Sans compter la Chine où l’accès à ChatGPT est seulement possible à l’aide d’un VPN, l’Italie est le premier pays à prendre une telle mesure. Désormais, comme le précise l’autorité transalpine, OpenAI dispose d’un délai de 20 jours pour communiquer «les mesures entreprises» afin de remédier à la situation. «Sous peine d’une sanction allant jusqu’à 20 millions d’euros ou jusqu’à 4 % du chiffre d’affaires mondial annuel», menace-t-elle. D’autres pays européens vont-ils lui emboîter le pas ? Comme le relève Wired, une réunion fin avril rassemblera tous les garants de la vie privée de l’Union européenne. Nul doute que la décision italienne devrait faire parler.

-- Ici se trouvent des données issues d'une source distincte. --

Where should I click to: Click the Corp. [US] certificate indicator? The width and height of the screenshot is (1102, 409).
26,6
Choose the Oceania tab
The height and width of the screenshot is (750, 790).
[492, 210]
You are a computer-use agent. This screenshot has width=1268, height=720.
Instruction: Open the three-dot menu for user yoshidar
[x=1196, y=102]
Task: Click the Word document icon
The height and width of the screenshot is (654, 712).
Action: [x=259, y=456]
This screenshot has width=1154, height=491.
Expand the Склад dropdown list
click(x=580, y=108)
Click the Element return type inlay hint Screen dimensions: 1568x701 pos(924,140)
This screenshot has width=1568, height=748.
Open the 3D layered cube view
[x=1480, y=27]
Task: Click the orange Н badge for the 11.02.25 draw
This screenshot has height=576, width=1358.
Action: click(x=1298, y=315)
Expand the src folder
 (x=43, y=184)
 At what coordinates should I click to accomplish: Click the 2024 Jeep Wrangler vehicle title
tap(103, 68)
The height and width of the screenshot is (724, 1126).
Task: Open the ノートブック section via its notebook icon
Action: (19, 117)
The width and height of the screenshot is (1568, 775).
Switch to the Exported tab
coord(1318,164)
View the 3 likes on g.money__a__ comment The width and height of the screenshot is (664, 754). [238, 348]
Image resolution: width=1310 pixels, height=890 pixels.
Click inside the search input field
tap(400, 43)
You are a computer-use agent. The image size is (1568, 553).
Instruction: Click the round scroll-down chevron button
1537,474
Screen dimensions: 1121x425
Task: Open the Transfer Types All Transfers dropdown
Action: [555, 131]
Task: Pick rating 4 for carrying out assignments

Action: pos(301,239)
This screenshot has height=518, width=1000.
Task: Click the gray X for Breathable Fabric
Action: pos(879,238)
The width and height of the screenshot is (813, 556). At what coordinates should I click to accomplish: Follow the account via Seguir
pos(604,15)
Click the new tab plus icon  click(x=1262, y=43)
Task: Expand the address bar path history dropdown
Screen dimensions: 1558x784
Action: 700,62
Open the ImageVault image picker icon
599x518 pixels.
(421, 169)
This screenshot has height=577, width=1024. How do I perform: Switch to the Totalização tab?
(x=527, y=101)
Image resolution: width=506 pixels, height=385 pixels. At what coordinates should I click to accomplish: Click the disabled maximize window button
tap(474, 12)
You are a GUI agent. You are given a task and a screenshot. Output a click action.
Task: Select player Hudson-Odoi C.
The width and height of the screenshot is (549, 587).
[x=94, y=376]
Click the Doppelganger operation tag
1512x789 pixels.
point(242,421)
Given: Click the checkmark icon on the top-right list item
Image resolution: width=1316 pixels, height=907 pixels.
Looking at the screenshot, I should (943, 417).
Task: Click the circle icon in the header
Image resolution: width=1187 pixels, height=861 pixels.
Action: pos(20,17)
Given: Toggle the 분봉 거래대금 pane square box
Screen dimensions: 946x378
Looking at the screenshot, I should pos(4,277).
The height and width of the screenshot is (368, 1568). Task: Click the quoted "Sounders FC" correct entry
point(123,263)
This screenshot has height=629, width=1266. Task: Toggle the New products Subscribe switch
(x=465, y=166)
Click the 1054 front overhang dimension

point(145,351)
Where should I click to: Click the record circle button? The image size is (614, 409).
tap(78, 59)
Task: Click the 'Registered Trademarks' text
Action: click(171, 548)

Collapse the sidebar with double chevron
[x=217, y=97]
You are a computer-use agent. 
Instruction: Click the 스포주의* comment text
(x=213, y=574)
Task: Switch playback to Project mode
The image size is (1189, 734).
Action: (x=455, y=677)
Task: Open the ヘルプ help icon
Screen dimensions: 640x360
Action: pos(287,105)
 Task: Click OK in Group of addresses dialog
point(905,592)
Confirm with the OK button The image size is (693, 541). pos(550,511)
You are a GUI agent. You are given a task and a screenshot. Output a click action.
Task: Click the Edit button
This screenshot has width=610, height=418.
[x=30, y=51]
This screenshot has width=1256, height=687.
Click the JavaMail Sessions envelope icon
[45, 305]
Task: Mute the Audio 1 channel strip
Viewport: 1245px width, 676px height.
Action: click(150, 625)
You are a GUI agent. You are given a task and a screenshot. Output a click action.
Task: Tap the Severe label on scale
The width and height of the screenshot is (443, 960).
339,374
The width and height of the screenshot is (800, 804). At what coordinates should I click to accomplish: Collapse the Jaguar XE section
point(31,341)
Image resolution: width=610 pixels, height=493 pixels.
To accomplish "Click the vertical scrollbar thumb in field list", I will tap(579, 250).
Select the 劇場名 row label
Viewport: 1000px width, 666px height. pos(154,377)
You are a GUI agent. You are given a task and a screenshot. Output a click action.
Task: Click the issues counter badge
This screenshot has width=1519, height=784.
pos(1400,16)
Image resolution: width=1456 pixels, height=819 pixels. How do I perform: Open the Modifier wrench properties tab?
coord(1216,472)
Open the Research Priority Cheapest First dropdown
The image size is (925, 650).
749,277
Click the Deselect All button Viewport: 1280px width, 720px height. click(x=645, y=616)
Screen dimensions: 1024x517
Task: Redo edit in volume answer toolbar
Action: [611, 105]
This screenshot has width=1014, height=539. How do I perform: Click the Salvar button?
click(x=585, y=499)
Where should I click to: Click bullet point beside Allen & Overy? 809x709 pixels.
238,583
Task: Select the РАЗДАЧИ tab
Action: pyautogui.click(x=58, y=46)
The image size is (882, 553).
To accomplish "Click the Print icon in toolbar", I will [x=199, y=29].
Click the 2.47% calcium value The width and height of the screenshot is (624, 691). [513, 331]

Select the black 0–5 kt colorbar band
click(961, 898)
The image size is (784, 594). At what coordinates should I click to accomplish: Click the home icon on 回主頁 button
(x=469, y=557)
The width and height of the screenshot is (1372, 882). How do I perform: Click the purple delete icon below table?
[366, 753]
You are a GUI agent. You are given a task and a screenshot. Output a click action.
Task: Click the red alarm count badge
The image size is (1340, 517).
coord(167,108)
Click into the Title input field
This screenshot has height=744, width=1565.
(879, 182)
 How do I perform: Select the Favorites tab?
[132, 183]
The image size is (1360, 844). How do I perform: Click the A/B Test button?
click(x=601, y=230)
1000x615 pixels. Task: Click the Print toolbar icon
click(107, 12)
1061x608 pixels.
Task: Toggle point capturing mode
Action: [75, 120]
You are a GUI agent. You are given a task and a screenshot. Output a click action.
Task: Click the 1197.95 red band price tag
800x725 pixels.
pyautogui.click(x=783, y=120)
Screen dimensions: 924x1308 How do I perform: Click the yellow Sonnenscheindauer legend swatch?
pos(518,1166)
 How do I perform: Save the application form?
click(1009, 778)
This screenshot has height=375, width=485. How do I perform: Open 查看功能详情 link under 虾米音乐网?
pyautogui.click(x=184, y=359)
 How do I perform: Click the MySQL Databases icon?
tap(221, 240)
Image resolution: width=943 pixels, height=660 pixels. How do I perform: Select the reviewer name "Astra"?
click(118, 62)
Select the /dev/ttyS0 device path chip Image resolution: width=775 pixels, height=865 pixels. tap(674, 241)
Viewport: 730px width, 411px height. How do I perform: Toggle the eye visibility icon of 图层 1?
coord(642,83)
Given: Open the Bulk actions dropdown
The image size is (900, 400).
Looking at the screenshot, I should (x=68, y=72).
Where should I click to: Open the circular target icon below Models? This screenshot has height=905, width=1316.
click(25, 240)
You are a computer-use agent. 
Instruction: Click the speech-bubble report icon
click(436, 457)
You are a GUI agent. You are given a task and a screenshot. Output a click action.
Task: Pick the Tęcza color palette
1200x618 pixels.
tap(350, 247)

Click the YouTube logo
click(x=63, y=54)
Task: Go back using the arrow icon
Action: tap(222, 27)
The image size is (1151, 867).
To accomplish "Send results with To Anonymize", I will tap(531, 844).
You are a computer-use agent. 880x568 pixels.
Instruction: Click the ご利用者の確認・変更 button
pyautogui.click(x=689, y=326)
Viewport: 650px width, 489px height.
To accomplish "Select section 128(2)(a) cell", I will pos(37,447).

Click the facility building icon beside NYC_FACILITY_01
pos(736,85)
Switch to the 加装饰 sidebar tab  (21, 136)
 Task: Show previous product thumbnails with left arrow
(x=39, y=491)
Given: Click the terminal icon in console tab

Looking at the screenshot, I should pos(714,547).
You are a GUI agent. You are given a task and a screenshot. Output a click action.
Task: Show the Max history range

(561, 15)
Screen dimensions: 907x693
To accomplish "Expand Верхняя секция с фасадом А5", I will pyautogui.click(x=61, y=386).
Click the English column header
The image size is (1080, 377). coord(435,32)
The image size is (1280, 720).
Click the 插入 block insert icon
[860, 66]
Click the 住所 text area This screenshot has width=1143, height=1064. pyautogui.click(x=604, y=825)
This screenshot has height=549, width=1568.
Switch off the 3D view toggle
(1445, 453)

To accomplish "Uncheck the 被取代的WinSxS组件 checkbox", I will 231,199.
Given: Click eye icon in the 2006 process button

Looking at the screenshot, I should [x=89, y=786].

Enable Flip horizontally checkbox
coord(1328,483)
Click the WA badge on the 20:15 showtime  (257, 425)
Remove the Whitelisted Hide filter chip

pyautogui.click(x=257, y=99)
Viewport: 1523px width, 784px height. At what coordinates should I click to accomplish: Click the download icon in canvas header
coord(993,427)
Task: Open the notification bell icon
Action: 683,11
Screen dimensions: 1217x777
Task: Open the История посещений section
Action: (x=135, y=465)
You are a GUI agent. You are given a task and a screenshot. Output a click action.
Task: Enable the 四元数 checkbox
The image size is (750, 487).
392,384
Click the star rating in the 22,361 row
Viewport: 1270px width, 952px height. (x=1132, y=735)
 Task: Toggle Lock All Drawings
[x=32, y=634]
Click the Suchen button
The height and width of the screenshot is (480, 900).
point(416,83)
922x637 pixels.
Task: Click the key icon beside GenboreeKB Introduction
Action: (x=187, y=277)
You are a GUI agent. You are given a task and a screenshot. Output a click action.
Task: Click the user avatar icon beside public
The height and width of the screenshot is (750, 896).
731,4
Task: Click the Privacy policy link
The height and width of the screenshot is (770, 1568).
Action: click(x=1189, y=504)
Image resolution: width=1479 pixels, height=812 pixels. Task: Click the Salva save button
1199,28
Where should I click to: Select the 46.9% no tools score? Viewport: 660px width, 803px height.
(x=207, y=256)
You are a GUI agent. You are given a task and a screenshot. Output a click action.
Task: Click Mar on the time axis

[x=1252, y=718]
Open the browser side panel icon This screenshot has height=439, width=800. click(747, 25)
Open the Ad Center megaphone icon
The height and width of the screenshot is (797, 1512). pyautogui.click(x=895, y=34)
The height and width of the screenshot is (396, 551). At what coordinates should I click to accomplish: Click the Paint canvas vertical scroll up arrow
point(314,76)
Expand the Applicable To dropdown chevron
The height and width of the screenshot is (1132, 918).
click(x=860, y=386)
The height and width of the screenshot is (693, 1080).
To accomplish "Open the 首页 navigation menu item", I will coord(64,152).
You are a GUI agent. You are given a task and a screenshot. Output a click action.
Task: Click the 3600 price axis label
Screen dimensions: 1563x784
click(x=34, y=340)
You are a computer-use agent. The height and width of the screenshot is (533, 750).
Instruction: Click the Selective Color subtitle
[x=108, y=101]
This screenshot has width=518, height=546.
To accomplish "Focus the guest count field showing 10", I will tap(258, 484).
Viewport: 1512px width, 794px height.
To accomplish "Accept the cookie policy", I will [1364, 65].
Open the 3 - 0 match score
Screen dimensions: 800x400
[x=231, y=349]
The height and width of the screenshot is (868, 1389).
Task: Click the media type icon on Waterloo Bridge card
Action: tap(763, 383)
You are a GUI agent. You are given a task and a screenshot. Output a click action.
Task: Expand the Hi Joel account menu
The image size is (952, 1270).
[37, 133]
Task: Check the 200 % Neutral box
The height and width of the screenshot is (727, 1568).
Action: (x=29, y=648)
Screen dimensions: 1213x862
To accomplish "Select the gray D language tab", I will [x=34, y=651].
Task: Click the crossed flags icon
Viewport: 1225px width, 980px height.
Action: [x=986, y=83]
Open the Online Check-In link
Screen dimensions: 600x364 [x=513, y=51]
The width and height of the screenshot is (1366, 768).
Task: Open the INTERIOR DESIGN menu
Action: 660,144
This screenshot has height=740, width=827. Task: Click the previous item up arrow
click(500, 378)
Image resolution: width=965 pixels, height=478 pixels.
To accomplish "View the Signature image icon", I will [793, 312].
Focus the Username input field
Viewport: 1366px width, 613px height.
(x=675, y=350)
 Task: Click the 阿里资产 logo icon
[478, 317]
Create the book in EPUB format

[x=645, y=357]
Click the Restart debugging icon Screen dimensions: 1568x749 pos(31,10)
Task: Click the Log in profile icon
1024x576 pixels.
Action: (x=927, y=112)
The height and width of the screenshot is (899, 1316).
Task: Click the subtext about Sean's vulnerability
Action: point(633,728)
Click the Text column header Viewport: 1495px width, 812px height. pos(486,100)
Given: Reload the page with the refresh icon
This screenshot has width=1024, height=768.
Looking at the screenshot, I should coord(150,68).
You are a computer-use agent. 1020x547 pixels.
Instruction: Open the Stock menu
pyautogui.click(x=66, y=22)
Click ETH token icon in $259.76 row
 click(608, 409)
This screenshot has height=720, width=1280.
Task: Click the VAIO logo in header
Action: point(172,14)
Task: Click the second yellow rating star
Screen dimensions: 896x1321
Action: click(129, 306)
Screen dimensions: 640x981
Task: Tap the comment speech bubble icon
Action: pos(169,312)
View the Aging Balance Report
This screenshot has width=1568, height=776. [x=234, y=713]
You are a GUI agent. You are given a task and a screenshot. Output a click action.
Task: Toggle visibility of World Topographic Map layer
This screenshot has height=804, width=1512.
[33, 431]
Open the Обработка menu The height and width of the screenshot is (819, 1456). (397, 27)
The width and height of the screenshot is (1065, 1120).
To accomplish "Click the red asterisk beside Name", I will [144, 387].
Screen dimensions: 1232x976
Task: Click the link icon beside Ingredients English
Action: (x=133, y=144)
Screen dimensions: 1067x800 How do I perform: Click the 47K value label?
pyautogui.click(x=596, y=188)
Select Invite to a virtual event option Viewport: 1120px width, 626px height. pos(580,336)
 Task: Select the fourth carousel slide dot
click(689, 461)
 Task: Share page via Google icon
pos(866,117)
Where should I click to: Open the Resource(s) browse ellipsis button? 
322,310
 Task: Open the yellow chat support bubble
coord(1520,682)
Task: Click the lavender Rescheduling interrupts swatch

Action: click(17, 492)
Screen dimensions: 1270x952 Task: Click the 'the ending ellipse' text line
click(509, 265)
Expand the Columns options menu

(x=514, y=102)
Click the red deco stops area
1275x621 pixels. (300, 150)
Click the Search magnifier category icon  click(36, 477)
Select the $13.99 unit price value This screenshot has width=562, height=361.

Côté français, la Commission nationale de l’informatique et des libertés (Cnil) indique à Libération ne pas avoir reçu de plainte au sujet de ChatGPT et, de fait, ne pas avoir de procédure à son encontre en cours. «La CNIL s’est rapprochée de son homologue italienne afin d’échanger sur les constats qui ont pu être faits», précise-t-elle toutefois. Avant d’ajouter vouloir «clarifier le cadre légal [des IA génératives] dans les prochains mois».